The old adage is that a goaltender is a team’s best penalty killer, but the effort displayed by the two defensemen and two forwards used on that PK was more than impressive in support of Pekka Rinne.

It is fairly customary for teams down two players to use a one forward and two defensemen formation, and that is exactly what Nashville head coach Peter Laviolette did in sending out Mike Fisher up front and Seth Jones and Roman Josi on defense.

After one shot on goal and two more attempts blocked, Gaustad was able to get off in favor of Mike Fisher at 9:48, but Jones and Josi were unable to change. Fisher did his part in the penalty kill, recording three consecutive blocked shots on Winnipeg’s hulking defenseman Dustin Byfuglien in the span of 21 seconds.

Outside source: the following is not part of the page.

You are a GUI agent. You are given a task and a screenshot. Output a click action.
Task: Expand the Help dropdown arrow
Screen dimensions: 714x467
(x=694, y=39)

“That was a huge kill,” Jones said. “Just try to get in some shot lanes and Mike, and Goose, and Jos did a great job as well getting in shot lanes. We didn’t give them really anything, and Pekks made a huge save there in the crease as well.”

Josi, who started his shift after the Bartley penalty at 8:33, came off at 10:35 after Rinne stopped and covered a shot from Andrew Ladd. The shift of 2:02 was just the third-longest of the night for Josi, who also clocked shifts of 3:04 and 2:13 in the game en route to a game-high 28:00 of ice time.

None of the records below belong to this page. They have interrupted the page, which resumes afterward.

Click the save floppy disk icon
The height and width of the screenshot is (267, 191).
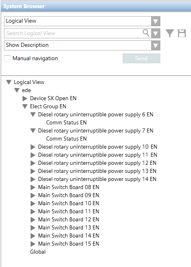[x=182, y=33]
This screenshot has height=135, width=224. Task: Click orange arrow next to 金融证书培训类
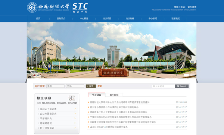coord(75,109)
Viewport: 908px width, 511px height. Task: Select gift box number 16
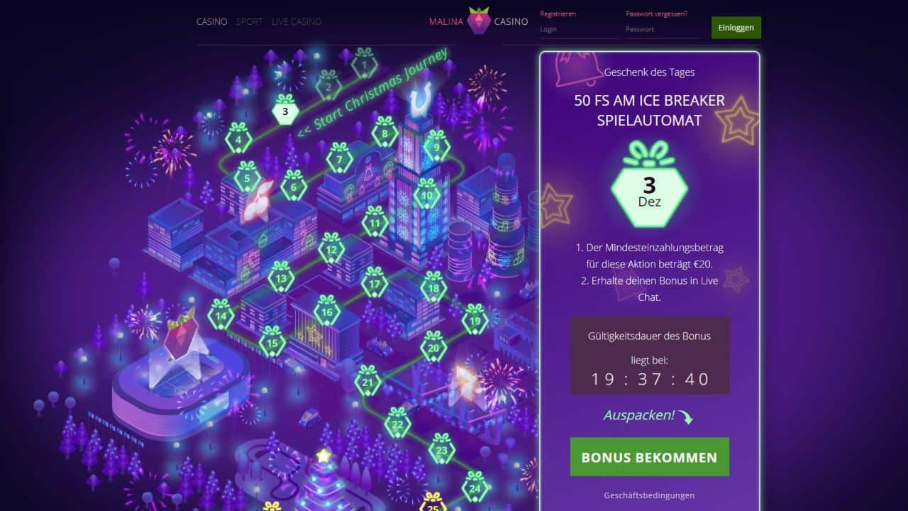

“Fish had a couple of great blocks and we just tried to take the passing lanes away and obviously Pekks in net made a couple of huge saves,” Josi said. “You obviously try to talk a little bit, but it happens pretty fast on the 5-on-3, so you just try to read off each other, try to read off the forward too. Pekks has the shots and we just try to take the passing lanes away.”

Jones’ shift finally ended at 11:06, a lengthy 2:06 from start to finish. With injuries to Ryan Ellis and Mattias Ekholm, Jones has inherited much more ice time lately.

“He’s getting an opportunity now with the injuries,” Laviolette said. “He’s got one of those endless oxygen tanks that seems like he could stay out there for two minutes, he could stay out there for a long time, one of those guys that can take on a lot of minutes.

“He’s played great, but now in an expanded role, you really get to see who he is. I’m sure he’s loving it.”

Longs shifts are one thing but penalty-killing shifts that exceed two minutes are exhausting. The young duo of Josi and Jones battled through their long shifts and helped preserve Nashville’s fourth consecutive win.